Over 80% of BNPL users were Millennials or Gen Zs (14+) in 2018, while major companies today like Affirm, Afterpay, and Klarna were still asserting themselves as respectable payment providers. . This year the figure will drop to 73.2%, however, younger customers are still more likely to experiment with alternative payment methods than the general public.
- The financial flexibility of BNPL’s services is a big lure, especially for the younger generations. These solutions offer younger customers, who sometimes have limited cash flow, greater payment flexibility, especially for larger shipments.
- Generation X and baby boomers are increasingly targeted by BNPL’s services. Forever 21, H&M, The RealReal, and other young-customer traders have long-standing relationships with top vendors.
According to the 2025 forecast, Generation X and Baby Boomers will account for around 30% of BNPL service subscribers. Users aged 45 and over will make up roughly the same percentage of total users. This year, 2.4% of internet users aged 65 and over will use these financial services, rising to 8.2% by the end of 2025.
Is India’s luxury boom mimicking that of China?
India’s wealthy and aspiring classes are growing rapidly, and their insatiable need for luxury is reminiscent of that of China.
According to Credit Suisse’s Global Wealth Report, India had 4,593 very wealthy people in 2019, ranking fourth behind the United States, China and Germany.
Approximately 912,000 millionaires live in India, or 2% of the 51.9 million millionaires in the world. India will overtake the UK to become the world’s fifth-largest economy by 2025 and the world’s third-largest economy by 2030, according to the Center for Economic and Business Research (CEBR).
According to India Retailing, the luxury market in India will be worth more than $ 200 billion by 2030. As India emerges as a global luxury hotspot, international companies are increasingly optimistic about the expansion of their footprint and their brand awareness in the country. However, in one of the largest and most populous countries in the world, marketers just have to be careful with their customers.
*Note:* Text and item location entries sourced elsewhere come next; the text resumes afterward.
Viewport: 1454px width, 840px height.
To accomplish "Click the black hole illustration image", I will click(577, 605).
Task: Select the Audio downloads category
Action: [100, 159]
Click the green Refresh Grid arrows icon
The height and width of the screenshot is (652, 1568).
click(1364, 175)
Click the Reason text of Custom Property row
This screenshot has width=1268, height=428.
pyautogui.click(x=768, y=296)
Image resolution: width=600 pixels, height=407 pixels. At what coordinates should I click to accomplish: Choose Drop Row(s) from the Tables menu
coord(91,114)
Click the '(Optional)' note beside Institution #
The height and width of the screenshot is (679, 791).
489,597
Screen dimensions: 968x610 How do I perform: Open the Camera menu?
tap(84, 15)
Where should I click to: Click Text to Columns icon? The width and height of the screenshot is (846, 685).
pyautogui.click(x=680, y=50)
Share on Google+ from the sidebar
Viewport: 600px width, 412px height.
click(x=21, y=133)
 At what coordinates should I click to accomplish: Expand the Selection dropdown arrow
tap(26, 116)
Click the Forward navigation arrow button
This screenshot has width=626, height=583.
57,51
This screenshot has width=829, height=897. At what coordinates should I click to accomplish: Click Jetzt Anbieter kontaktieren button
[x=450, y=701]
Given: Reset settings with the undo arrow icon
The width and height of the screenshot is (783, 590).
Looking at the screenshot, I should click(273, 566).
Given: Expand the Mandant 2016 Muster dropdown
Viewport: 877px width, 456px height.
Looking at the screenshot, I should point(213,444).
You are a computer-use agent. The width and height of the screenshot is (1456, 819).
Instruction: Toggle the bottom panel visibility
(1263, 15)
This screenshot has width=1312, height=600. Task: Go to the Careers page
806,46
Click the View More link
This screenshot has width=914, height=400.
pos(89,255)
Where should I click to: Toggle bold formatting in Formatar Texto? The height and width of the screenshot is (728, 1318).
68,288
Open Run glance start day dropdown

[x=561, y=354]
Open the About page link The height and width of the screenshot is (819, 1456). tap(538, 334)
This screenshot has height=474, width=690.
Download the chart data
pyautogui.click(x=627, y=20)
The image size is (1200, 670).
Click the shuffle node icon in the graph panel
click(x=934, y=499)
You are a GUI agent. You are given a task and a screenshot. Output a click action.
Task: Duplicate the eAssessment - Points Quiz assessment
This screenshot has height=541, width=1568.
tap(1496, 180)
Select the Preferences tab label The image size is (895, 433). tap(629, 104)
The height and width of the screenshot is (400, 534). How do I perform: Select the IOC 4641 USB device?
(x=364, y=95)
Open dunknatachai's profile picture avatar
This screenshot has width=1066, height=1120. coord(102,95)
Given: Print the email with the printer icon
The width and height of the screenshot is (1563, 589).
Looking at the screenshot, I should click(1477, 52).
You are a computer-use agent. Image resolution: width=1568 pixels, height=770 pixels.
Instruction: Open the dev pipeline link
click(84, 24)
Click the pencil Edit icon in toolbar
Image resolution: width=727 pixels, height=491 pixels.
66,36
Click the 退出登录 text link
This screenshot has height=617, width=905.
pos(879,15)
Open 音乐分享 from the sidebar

A “one size fits all” approach will not work as consumer trends and behaviors vary across regions, cities and social groups.
This year, CTV’s initial advertising spend in the United States will exceed $ 4 billion
Advertisers will spend about half as much on initial video ads on CTV this year than last year, for a total of $ 4.51 billion.
This figure takes into account all upfront CTV video ad spend, such as spending on TV Upfronts, Interactive Advertising Bureau (IAB) Digital Content NewFronts, and other events and meetings throughout the year. year.
It has become common for a TV network to spend billions of dollars developing its own streaming service, so it’s no surprise that networks are emphasizing their own streaming services during initial launches, asking advertisers to commit 20% to 30% of their initial budgets for their streaming. services, according to MediaPost in April.
Because digital inventory becomes increasingly prominent in initial deals, advertisers are changing their approach this year, arguing for more flexible media placement options and a shorter negotiation period.
UK NEGOTIATION WITH SINGAPORE OF AN UNPRECEDENTED DIGITAL TRADE AGREEMENT
The UK and Singapore have started talks on an innovative Digital Economy Agreement (DEA) that will allow UK businesses to expand their service offerings.
Both countries are leaders in the digital economy, and in 2019, 70% of UK services exports to Singapore, worth £ 3.2 billion, were delivered digitally, ranging from banking and legal services music streaming and e-books. How to strengthen cooperation in growth sectors such as fintech and lawtech are the topics covered.
Other issues to be discussed are ensuring accessible digital markets for exporters, enabling cross-border data flows, reducing bureaucracy and protecting intellectual property rights.
The goal, according to Truss, is to make the UK a global center for digital commerce and services.